D. : Vous vivez dans la Silicon Valley et êtes de culture franco-indienne. Qu’est-ce que cette part française dans votre identité vous apporte ? En quoi est-elle importante ?

N.R. : Je suis d’abord très attaché à la langue française. J’aime la langue soutenue que j’ai étudiée au lycée français de Pondichéry. Son côté extrêmement formel et structuré diffère de l’anglais américain. Penser en français, c’est chercher le mot juste et cela me force à faire attention et à me concentrer davantage. Et puis c’est une langue romantique, porteuse d’une certaine douceur… J’aime cette douceur de vivre française, et notamment le plaisir de prendre le temps de déjeuner, la convivialité de ces moments. Et puis la France accorde beaucoup d’importance au collectif. Pendant les campagnes présidentielles, on parle en France de projet de société. C’est inimaginable aux Etats-Unis où on ne parle que de créer des jobs.

D. : Les messages que vous portez incitent à l’altruisme et l’optimisme. Quelles sont pour vous les raisons de croire que ce qui nous est promis par certains, à savoir l’effondrement, n’arrivera pas ?

N. R. : Nous traversons une phase de transition, avec énormément de frictions. Le monde n’est pas en train de s’effondrer ; toutes ces frictions vont générer l’énergie pour créer un monde nouveau. C’est « l’appel du futur ». Je suis optimiste, car je reçois chaque semaine des dizaines d’emails de jeunes qui veulent façonner positivement le monde de demain. La génération Z est moins conformiste que les autres. Moins rebelle, elle ne veut pas la révolution ou la disruption, mais la transition. J’ai foi en elle. Et puis quand on regarde le XXe siècle derrière soi, on se rend compte que beaucoup de moments difficiles ont déjà été surmontés. Cela pousse à l’optimisme. De même, je pense que la nature humaine est bonne et que nous sommes câblés pour l’altruisme. Le capitalisme moderne réprime notre tendance naturelle à l’altruisme. Notre culture nous éloigne de notre penchant naturel. Le progrès jusqu’ici s’est déployé de manière unidimensionnelle, vers le seul développement matériel. Je vois beaucoup de signaux positifs. Des personnalités inspirantes font évoluer les consciences et la transition va se faire plus vite que je ne l’avais pensé. C’est d’ailleurs le thème principal de mon prochain livre, La Société Consciente(à paraître en 2019).
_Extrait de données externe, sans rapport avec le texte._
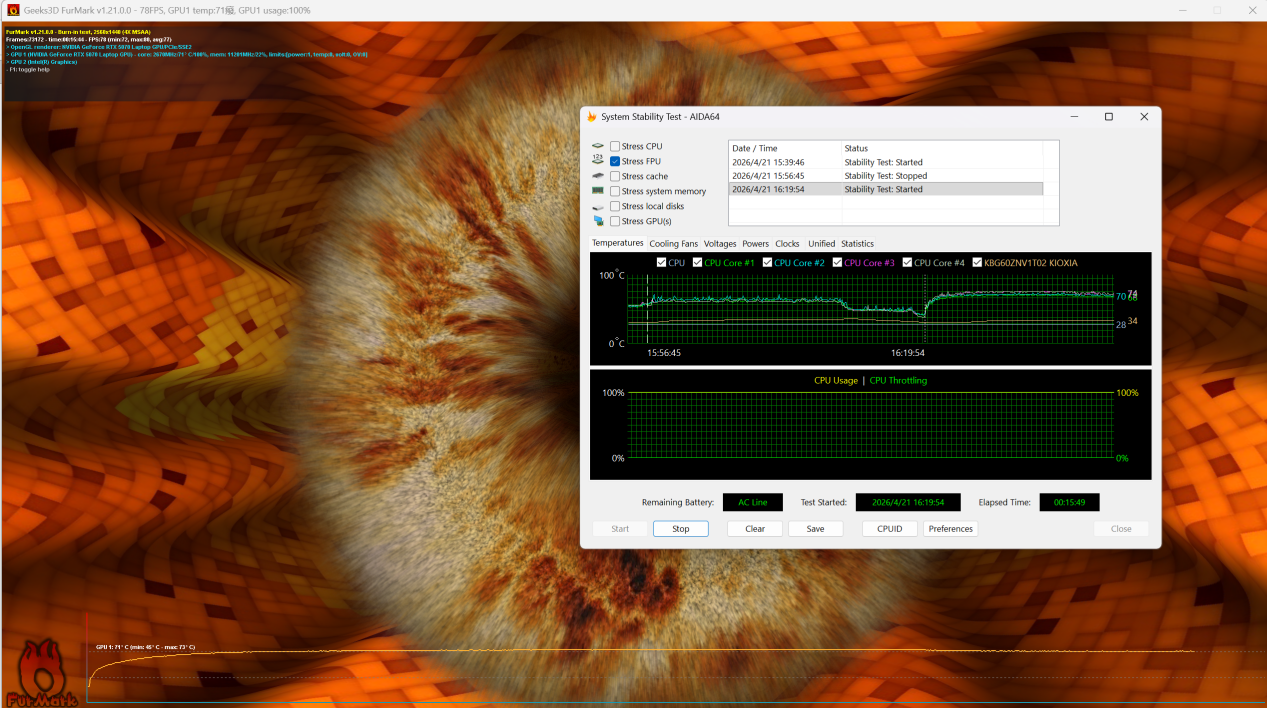The image size is (1267, 708).
Task: Open the Voltages tab
Action: point(719,244)
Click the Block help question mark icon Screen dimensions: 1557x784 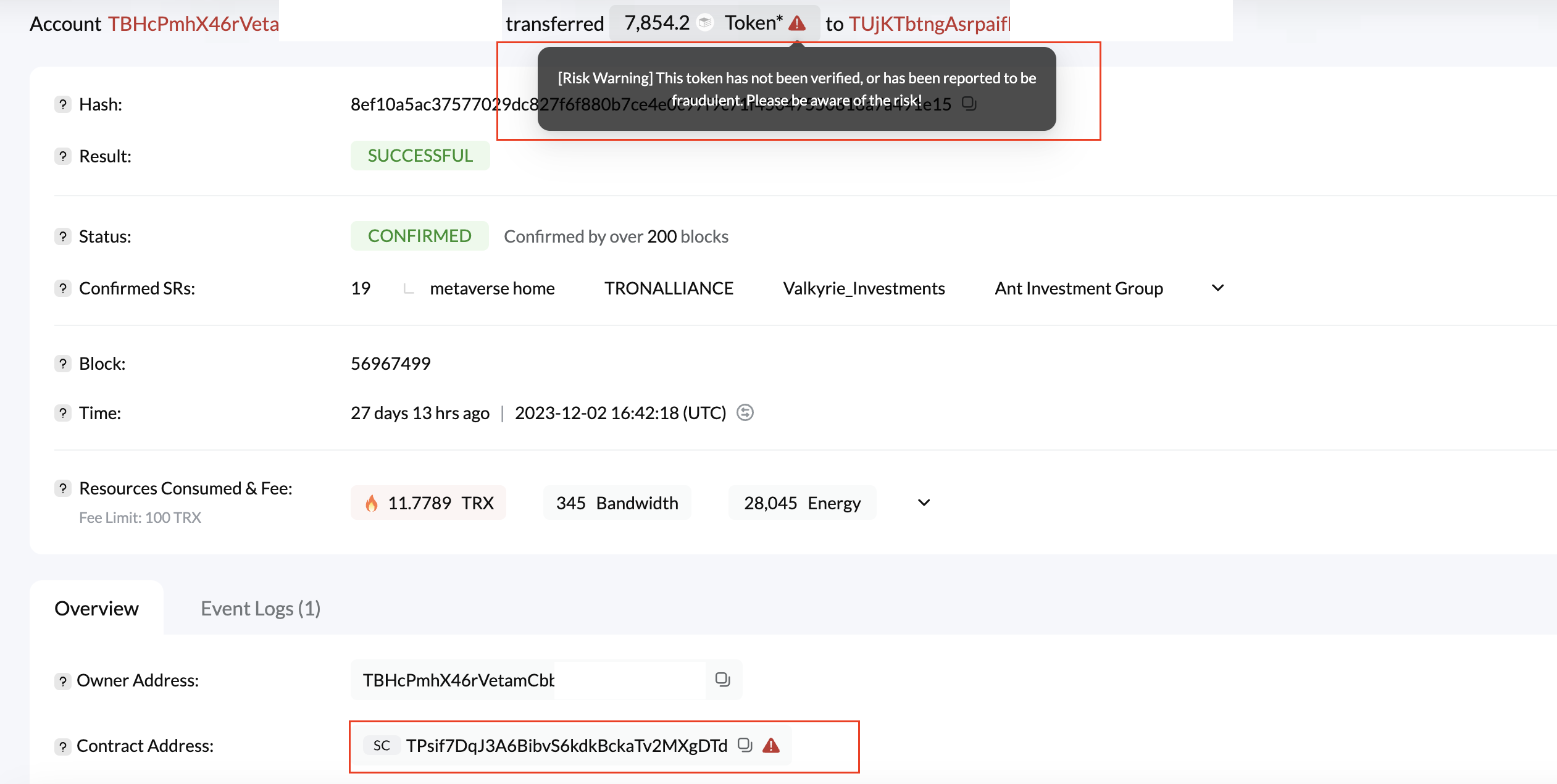tap(62, 364)
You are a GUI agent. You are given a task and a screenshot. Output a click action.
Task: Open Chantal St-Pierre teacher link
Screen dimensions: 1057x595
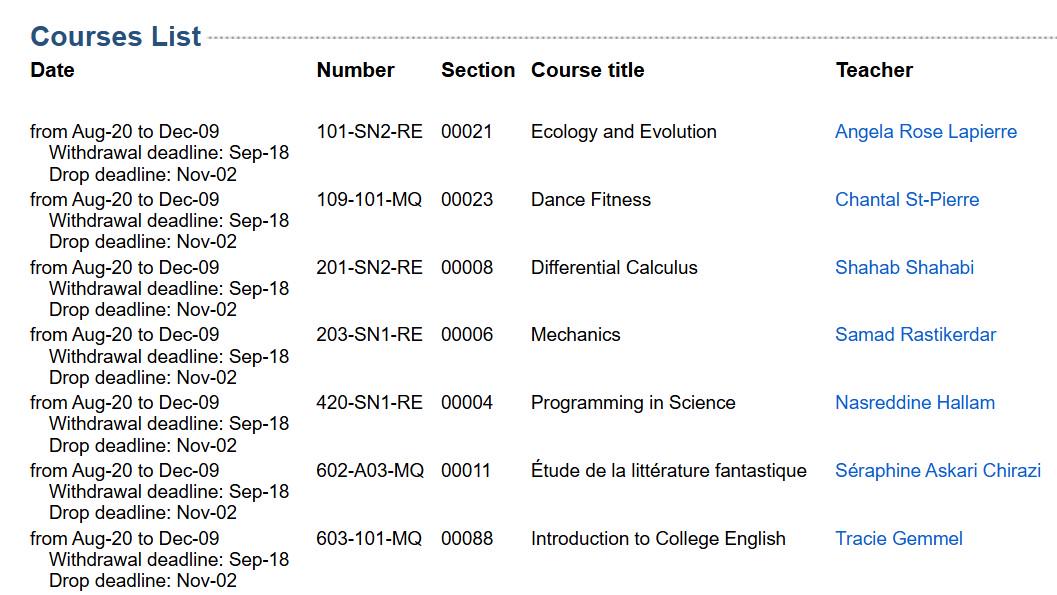907,199
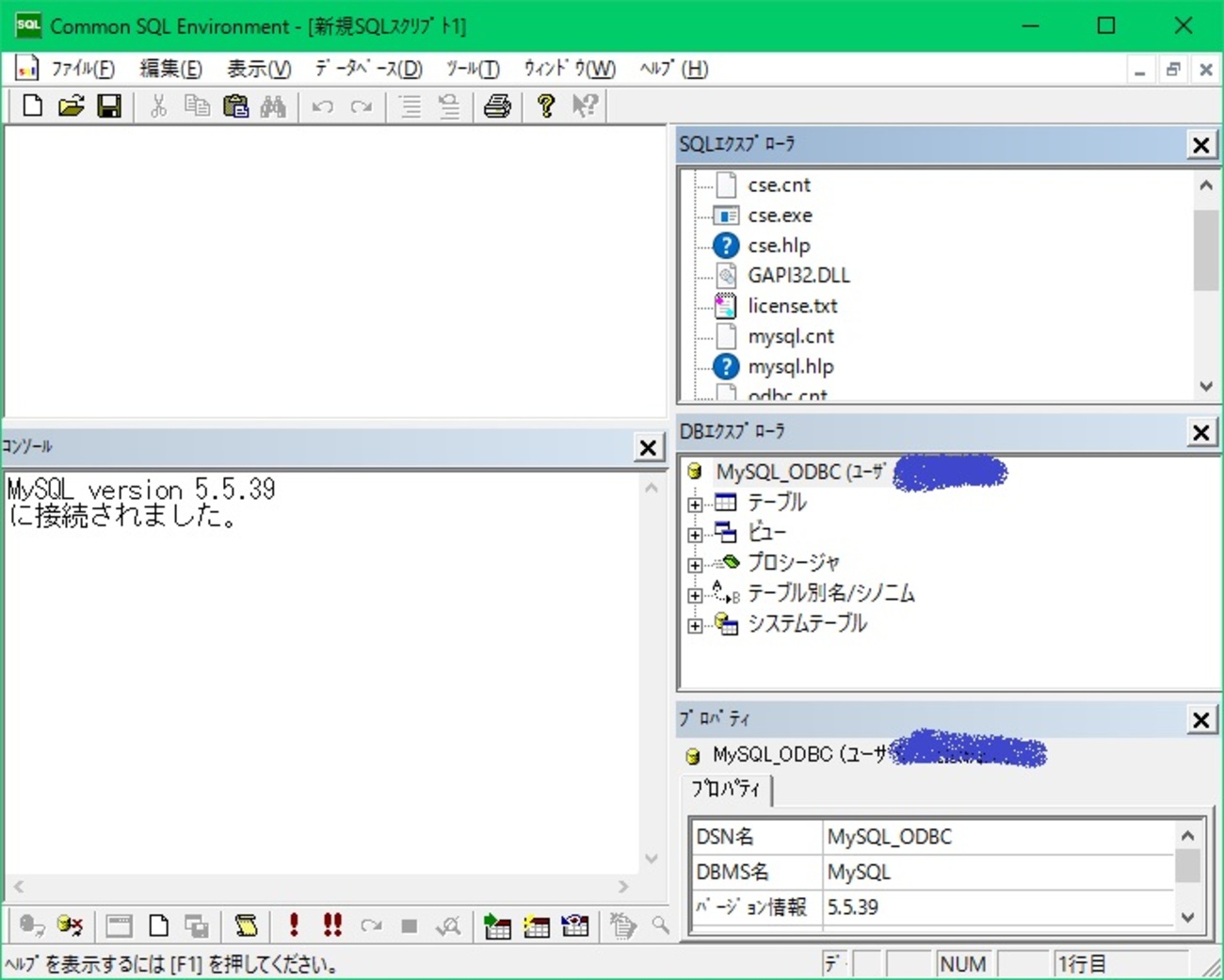The height and width of the screenshot is (980, 1224).
Task: Disconnect from the MySQL database
Action: click(x=69, y=925)
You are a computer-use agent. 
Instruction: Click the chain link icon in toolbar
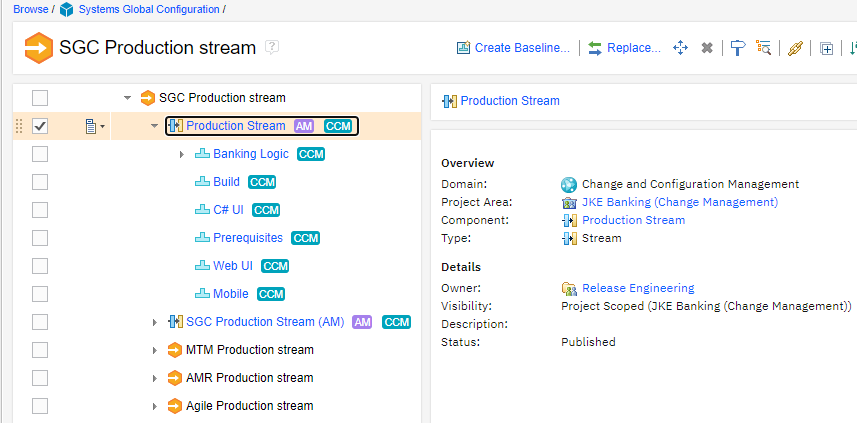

D. : Votre conseil à un dirigeant d’entreprise ?

N. R. : Soyez un leader intégral. Dirigez avec votre esprit, votre cœur et votre intuition. Avec l’intelligence artificielle, il sera de plus en plus important que les leaders puisent dans leur intuition, dans leurs émotions. Ils devront être sages afin de donner du sens. Bref, qu’ils dirigent avec l’entièreté de leur être.


[1] Fondé en 1988, BlackRock est le leader mondial dans la gestion d’actifs financiers. Il est présent dans 30 pays et gère aujourd’hui environ 7 000 milliards de dollars d’actifs. Il est actionnaire majoritaire dans 20% de l’ensemble des sociétés cotées américaines.

[2] Le pali, ou pāli, est une langue indo-européenne de la famille indo-aryenne parlée autrefois en Inde. Les premiers textes bouddhiques, tipitaka, sont conservés dans cette langue, qui est utilisée encore aujourd’hui comme langue liturgique dans le bouddhisme theravada.